* **Items from a data source**:
▬▬▬▬▬▬▬▬▬▬

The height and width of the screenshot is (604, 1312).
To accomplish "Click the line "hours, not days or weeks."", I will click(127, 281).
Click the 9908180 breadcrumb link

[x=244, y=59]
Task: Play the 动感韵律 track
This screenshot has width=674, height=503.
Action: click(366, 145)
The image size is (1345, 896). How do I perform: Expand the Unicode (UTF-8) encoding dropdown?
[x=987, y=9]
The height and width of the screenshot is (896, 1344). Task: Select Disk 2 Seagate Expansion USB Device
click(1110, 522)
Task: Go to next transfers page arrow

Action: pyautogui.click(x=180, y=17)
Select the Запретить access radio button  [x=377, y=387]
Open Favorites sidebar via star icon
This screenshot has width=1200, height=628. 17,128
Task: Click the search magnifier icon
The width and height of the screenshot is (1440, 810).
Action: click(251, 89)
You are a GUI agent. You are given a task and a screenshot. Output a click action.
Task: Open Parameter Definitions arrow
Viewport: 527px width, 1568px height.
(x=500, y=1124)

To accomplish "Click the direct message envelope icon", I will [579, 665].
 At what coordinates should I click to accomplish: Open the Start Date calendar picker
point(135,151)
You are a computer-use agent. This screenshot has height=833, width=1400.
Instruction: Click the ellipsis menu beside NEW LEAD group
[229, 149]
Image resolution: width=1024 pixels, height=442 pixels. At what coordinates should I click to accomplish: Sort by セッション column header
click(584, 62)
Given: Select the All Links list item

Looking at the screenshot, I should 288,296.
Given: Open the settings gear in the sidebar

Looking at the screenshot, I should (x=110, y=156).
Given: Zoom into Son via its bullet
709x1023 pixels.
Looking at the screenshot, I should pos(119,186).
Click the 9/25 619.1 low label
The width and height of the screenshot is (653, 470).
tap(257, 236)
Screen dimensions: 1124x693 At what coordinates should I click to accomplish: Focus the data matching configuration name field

▬▬▬▬▬▬▬▬▬▬

* **Try it**: Show the lines above that include "will".

* **Finished task**:
To accomplish "Click the line "hours, not days or weeks."", I will click(127, 281).
To accomplish "Click the direct message envelope icon", I will [579, 665].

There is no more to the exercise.